As part of the Biden Administration's overall strategy of enhancing environmental justice, the Department of Justice (DOJ) and Environmental Protection Agency (EPA) jointly announced last week the return (with modifications) of an old environmental enforcement tool—the Supplemental Environmental Project (SEP).

Reflecting hostility to expansive use of environmental enforcement both by EPA/DOJ and through citizen suits, the Trump Administration's Justice Department issued a memorandum on June 5, 2017, to prohibit settlement provisions that called for contributions to third parties. Those contributions were typically for the purpose of carrying out SEPs, environmentally useful projects executed by the third party and paid for by the defendant to offset some of the latter's potential civil or criminal penalty risk.

Corporate defendants liked SEPs, which look better and certainly feel better than a payment to the U.S. Treasury. Municipal agency defendants also favor SEPs, given that their violations often occurred because they were cash-strapped and the project might provide some otherwise unavailable public benefit (such as training for inspectors), as opposed to a large cash penalty that simply diverts funds from operations to the federal government.

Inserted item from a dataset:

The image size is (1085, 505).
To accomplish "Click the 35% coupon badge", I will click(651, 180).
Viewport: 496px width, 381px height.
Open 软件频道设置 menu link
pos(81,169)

Those benefits aside, the Trump Administration felt the SEPs could be used to avoid legislative approval for expenditure of federal funds and provide public relations benefits to groups they considered hostile to their goals. The policy was then placed in the regulations governing DOJ policies, at 28 CFR 50.28.

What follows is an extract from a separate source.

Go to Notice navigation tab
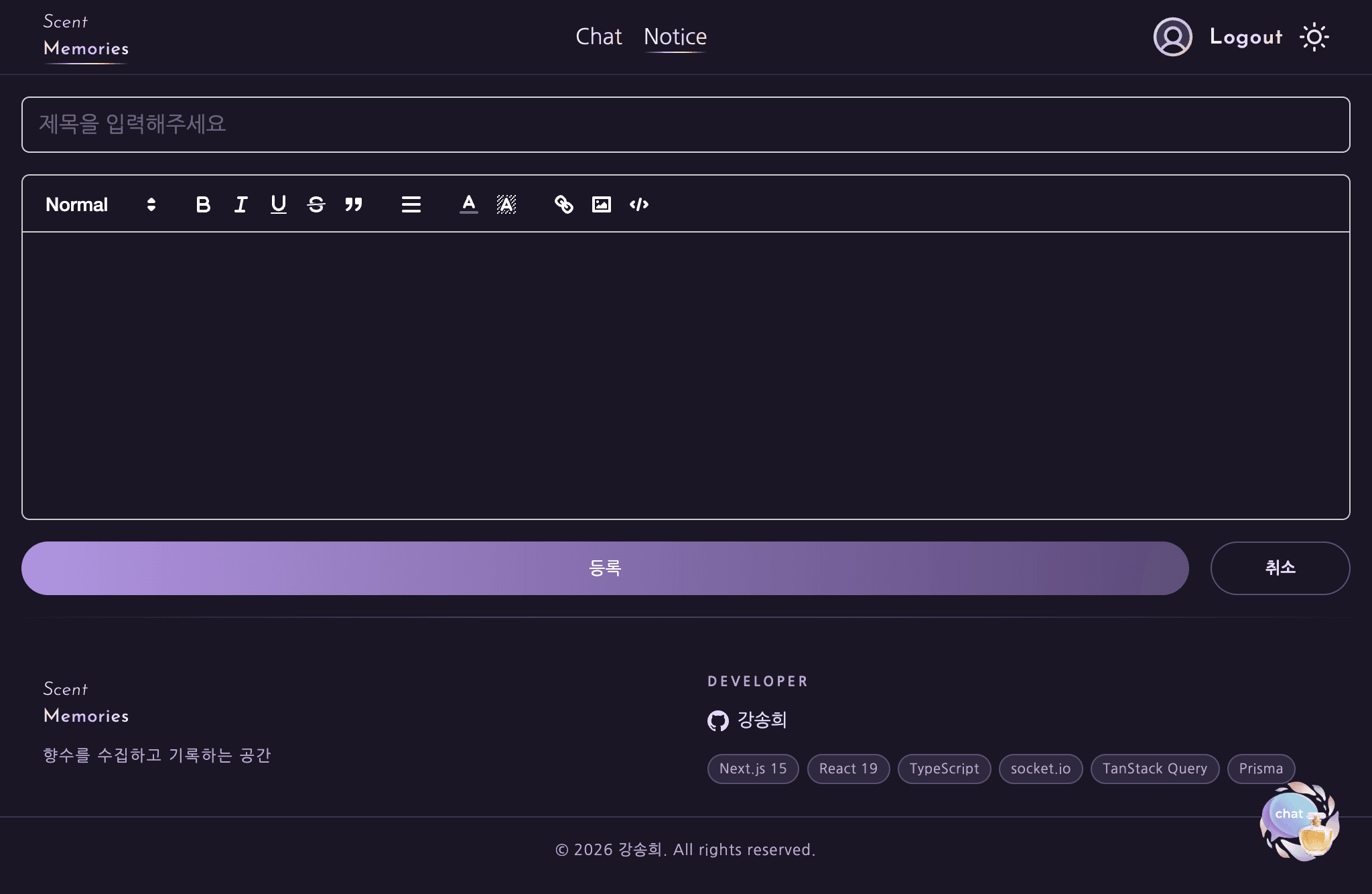Image resolution: width=1372 pixels, height=894 pixels. click(675, 37)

Not surprisingly, there has been considerable opposition and some litigation challenging the old policy. To address these issues, the current DOJ has revoked the former SEP policy, issuing a statement recognizing the long history and high value of SEPs and noting their particular benefits to disadvantaged communities. DOJ has replaced the Trump policy with an interim guidance while it prepares a new regulation.

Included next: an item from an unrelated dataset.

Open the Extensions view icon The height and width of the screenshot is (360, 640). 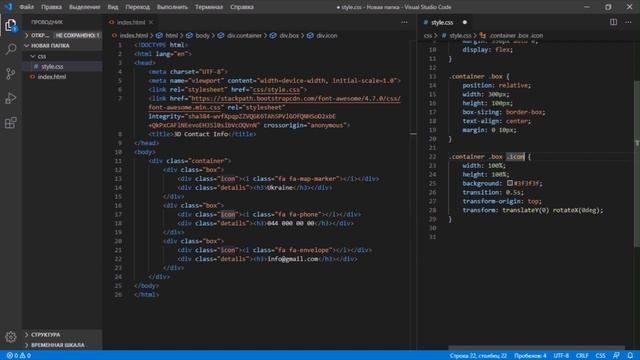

The new guidance, however, does not give carte blanche to all SEPs. As had been EPA and DOJ SEP policy for several years, a project cannot be something that would otherwise be required or which a federal agency would carry out as part of its normal functions. It has to be a specific project with a specific connection to the alleged violations (air-related SEPs for air quality violations, for example) and cannot designate a specific third party as a recipient.

None of this is surprising or particularly limiting. A creative advocate should not be hampered in finding a project with genuine public value. SEPs are old friends to those subject to environmental enforcement actions. Welcome back!